◆ To do:
Count the lines of the listing below that contain the string "computer", matching case exactly. Reply with the number alone.

[Start Task material]

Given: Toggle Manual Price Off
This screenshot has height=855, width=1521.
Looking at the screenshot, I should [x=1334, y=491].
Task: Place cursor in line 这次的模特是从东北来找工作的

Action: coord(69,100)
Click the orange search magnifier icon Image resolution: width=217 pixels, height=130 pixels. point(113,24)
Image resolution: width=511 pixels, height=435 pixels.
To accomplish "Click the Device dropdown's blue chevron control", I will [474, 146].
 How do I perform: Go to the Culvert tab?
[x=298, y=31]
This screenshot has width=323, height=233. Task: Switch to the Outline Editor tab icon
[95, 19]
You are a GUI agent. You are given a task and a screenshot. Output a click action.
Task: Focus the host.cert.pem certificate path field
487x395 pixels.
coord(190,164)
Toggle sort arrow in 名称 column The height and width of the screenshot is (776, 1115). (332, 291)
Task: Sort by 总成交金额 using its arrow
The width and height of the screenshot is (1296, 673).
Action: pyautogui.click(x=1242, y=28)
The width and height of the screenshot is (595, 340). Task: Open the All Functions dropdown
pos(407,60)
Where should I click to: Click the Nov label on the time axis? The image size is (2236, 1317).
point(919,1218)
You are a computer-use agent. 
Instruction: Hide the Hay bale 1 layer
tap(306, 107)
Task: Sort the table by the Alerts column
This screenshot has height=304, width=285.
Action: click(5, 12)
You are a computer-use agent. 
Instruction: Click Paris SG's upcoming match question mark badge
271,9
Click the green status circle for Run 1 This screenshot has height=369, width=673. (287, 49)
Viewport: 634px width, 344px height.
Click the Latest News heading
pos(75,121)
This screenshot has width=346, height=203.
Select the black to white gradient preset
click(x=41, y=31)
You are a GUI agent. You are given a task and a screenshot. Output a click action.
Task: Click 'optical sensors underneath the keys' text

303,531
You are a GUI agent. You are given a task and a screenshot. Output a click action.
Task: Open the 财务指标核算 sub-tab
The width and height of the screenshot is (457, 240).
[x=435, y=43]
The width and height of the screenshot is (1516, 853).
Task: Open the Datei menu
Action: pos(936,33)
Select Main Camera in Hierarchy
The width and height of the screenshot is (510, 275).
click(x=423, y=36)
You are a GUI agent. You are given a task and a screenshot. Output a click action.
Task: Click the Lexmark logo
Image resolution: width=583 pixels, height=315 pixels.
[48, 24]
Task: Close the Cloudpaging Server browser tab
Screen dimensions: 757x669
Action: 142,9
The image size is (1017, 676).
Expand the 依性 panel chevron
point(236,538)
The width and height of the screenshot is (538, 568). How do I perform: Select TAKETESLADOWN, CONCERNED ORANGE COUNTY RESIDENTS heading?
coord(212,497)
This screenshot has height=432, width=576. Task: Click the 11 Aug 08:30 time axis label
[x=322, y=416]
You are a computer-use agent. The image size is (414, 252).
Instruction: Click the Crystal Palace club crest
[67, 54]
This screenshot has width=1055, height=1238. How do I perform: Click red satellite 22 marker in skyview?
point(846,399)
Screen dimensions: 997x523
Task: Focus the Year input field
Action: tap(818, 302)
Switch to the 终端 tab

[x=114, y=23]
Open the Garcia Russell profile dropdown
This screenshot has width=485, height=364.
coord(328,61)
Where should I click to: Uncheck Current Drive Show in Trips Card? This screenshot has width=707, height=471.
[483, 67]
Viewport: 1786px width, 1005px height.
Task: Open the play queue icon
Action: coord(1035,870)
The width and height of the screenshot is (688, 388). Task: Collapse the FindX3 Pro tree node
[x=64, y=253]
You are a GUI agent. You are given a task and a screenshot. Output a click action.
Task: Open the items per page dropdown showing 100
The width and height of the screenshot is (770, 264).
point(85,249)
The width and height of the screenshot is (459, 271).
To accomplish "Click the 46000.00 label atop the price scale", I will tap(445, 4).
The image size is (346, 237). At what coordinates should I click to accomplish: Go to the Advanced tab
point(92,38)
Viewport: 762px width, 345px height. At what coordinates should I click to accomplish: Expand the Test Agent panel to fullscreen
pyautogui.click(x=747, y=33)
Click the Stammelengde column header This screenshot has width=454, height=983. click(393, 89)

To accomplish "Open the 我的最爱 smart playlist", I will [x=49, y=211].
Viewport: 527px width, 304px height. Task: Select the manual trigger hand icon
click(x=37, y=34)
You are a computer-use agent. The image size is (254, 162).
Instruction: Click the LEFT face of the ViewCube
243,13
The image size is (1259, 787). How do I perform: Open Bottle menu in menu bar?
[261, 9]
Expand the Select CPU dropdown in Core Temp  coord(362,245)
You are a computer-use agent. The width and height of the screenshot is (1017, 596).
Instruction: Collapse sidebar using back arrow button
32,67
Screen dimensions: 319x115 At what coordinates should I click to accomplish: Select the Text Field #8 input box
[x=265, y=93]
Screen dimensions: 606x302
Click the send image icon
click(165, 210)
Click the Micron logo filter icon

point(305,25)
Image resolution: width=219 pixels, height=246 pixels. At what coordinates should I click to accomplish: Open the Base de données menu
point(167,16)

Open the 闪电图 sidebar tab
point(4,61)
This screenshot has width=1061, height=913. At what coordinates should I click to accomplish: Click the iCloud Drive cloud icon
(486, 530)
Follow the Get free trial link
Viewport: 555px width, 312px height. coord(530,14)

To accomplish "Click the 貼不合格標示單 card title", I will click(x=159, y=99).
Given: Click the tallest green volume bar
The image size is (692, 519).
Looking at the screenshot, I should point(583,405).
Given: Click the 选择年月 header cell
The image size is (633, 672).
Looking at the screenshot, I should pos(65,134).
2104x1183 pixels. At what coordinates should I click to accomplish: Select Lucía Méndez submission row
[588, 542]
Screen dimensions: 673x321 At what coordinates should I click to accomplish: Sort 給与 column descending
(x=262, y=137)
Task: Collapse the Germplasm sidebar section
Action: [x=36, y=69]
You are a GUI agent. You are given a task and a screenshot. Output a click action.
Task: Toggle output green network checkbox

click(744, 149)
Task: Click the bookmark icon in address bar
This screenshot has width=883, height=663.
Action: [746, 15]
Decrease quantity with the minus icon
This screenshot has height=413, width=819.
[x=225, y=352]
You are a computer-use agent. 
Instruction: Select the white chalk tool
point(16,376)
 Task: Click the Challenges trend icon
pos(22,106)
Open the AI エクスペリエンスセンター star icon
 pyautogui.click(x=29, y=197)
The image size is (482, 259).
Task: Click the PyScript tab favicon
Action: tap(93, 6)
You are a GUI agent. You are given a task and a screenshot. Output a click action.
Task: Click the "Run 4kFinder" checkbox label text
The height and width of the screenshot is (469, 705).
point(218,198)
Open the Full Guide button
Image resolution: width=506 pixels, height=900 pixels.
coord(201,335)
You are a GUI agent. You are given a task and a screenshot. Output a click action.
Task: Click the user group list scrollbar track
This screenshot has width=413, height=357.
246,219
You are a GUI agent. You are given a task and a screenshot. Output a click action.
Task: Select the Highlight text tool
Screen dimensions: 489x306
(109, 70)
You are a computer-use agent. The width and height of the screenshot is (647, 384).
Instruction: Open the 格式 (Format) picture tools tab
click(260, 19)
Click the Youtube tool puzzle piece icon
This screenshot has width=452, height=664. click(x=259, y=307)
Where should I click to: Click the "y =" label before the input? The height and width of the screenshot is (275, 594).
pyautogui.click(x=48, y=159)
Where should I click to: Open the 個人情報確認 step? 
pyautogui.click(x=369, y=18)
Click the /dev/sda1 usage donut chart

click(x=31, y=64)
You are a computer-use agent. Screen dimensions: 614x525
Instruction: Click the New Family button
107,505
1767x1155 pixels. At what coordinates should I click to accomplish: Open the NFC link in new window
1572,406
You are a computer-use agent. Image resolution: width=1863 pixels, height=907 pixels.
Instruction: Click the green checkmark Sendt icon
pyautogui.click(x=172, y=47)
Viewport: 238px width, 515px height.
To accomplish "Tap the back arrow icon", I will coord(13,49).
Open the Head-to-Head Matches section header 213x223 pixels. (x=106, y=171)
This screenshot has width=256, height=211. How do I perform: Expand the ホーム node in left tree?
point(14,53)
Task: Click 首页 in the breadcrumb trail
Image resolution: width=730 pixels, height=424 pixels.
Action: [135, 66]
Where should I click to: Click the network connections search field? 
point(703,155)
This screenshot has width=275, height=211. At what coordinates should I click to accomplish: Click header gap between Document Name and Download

[End Task material]

◆ Written reply:
9